◆ **What to work on**: Each line of the material should be retyped without alteration.

[Opening Available records section]

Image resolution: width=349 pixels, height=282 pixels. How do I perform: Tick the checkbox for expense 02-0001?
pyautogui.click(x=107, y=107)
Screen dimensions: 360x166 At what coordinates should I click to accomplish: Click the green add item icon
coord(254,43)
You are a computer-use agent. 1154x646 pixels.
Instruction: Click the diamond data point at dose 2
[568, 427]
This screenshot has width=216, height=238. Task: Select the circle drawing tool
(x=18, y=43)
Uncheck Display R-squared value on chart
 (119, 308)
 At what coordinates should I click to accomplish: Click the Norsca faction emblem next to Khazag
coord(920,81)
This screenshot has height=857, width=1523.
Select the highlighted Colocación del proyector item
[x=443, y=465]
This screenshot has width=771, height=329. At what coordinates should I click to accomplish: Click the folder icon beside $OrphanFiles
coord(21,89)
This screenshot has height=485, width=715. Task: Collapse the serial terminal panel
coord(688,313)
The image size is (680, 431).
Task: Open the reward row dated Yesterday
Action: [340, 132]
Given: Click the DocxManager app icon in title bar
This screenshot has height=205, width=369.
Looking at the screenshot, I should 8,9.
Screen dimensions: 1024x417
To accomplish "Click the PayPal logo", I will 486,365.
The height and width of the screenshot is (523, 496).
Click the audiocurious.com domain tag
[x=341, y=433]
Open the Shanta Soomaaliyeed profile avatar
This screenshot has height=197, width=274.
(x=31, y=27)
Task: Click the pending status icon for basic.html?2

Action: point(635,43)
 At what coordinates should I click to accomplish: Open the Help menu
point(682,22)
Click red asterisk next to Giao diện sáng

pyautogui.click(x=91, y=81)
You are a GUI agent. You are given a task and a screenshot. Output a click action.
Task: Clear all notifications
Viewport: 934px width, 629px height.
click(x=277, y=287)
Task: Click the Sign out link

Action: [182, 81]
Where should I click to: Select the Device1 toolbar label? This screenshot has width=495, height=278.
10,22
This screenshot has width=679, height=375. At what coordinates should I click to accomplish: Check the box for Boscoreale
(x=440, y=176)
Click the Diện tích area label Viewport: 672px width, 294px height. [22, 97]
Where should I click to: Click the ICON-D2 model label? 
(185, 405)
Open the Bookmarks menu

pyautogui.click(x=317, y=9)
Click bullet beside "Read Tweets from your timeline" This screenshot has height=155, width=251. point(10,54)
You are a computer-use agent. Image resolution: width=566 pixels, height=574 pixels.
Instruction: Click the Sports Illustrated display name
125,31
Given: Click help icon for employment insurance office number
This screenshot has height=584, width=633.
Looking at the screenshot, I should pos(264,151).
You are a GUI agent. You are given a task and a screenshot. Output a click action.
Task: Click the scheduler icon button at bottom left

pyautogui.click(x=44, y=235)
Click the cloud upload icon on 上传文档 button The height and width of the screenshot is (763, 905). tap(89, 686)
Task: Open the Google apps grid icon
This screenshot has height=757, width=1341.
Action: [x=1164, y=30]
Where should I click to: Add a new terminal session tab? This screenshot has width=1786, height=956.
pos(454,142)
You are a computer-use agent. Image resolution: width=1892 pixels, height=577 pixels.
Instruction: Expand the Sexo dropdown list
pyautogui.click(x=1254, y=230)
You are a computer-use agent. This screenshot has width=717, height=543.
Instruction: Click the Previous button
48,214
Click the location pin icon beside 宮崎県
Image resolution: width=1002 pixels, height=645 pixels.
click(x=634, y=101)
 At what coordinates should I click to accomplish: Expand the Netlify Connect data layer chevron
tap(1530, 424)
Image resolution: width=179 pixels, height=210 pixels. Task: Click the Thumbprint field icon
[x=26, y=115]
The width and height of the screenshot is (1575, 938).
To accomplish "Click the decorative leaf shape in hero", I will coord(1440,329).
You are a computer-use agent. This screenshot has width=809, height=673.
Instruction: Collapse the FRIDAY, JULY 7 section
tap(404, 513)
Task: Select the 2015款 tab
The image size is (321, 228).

[Closing Available records section]

◆ **Result of this task**:
Image resolution: width=349 pixels, height=282 pixels. How do I perform: Tick the checkbox for expense 02-0001?
pyautogui.click(x=107, y=107)
Screen dimensions: 360x166 At what coordinates should I click to accomplish: Click the green add item icon
coord(254,43)
You are a computer-use agent. 1154x646 pixels.
Instruction: Click the diamond data point at dose 2
[568, 427]
This screenshot has width=216, height=238. Task: Select the circle drawing tool
(x=18, y=43)
Uncheck Display R-squared value on chart
 (119, 308)
 At what coordinates should I click to accomplish: Click the Norsca faction emblem next to Khazag
coord(920,81)
This screenshot has height=857, width=1523.
Select the highlighted Colocación del proyector item
[x=443, y=465]
This screenshot has width=771, height=329. At what coordinates should I click to accomplish: Click the folder icon beside $OrphanFiles
coord(21,89)
This screenshot has height=485, width=715. Task: Collapse the serial terminal panel
coord(688,313)
The image size is (680, 431).
Task: Open the reward row dated Yesterday
Action: [340, 132]
Given: Click the DocxManager app icon in title bar
This screenshot has height=205, width=369.
Looking at the screenshot, I should 8,9.
Screen dimensions: 1024x417
To accomplish "Click the PayPal logo", I will 486,365.
The height and width of the screenshot is (523, 496).
Click the audiocurious.com domain tag
[x=341, y=433]
Open the Shanta Soomaaliyeed profile avatar
This screenshot has height=197, width=274.
(x=31, y=27)
Task: Click the pending status icon for basic.html?2

Action: point(635,43)
 At what coordinates should I click to accomplish: Open the Help menu
point(682,22)
Click red asterisk next to Giao diện sáng

pyautogui.click(x=91, y=81)
You are a GUI agent. You are given a task and a screenshot. Output a click action.
Task: Clear all notifications
Viewport: 934px width, 629px height.
click(x=277, y=287)
Task: Click the Sign out link

Action: [182, 81]
Where should I click to: Select the Device1 toolbar label? This screenshot has width=495, height=278.
10,22
This screenshot has width=679, height=375. At what coordinates should I click to accomplish: Check the box for Boscoreale
(x=440, y=176)
Click the Diện tích area label Viewport: 672px width, 294px height. [22, 97]
Where should I click to: Click the ICON-D2 model label? 
(185, 405)
Open the Bookmarks menu

pyautogui.click(x=317, y=9)
Click bullet beside "Read Tweets from your timeline" This screenshot has height=155, width=251. point(10,54)
You are a computer-use agent. Image resolution: width=566 pixels, height=574 pixels.
Instruction: Click the Sports Illustrated display name
125,31
Given: Click help icon for employment insurance office number
This screenshot has height=584, width=633.
Looking at the screenshot, I should pos(264,151).
You are a GUI agent. You are given a task and a screenshot. Output a click action.
Task: Click the scheduler icon button at bottom left

pyautogui.click(x=44, y=235)
Click the cloud upload icon on 上传文档 button The height and width of the screenshot is (763, 905). tap(89, 686)
Task: Open the Google apps grid icon
This screenshot has height=757, width=1341.
Action: [x=1164, y=30]
Where should I click to: Add a new terminal session tab? This screenshot has width=1786, height=956.
pos(454,142)
You are a computer-use agent. Image resolution: width=1892 pixels, height=577 pixels.
Instruction: Expand the Sexo dropdown list
pyautogui.click(x=1254, y=230)
You are a computer-use agent. This screenshot has width=717, height=543.
Instruction: Click the Previous button
48,214
Click the location pin icon beside 宮崎県
Image resolution: width=1002 pixels, height=645 pixels.
click(x=634, y=101)
 At what coordinates should I click to accomplish: Expand the Netlify Connect data layer chevron
tap(1530, 424)
Image resolution: width=179 pixels, height=210 pixels. Task: Click the Thumbprint field icon
[x=26, y=115]
The width and height of the screenshot is (1575, 938).
To accomplish "Click the decorative leaf shape in hero", I will coord(1440,329).
You are a computer-use agent. This screenshot has width=809, height=673.
Instruction: Collapse the FRIDAY, JULY 7 section
tap(404, 513)
Task: Select the 2015款 tab
The image size is (321, 228).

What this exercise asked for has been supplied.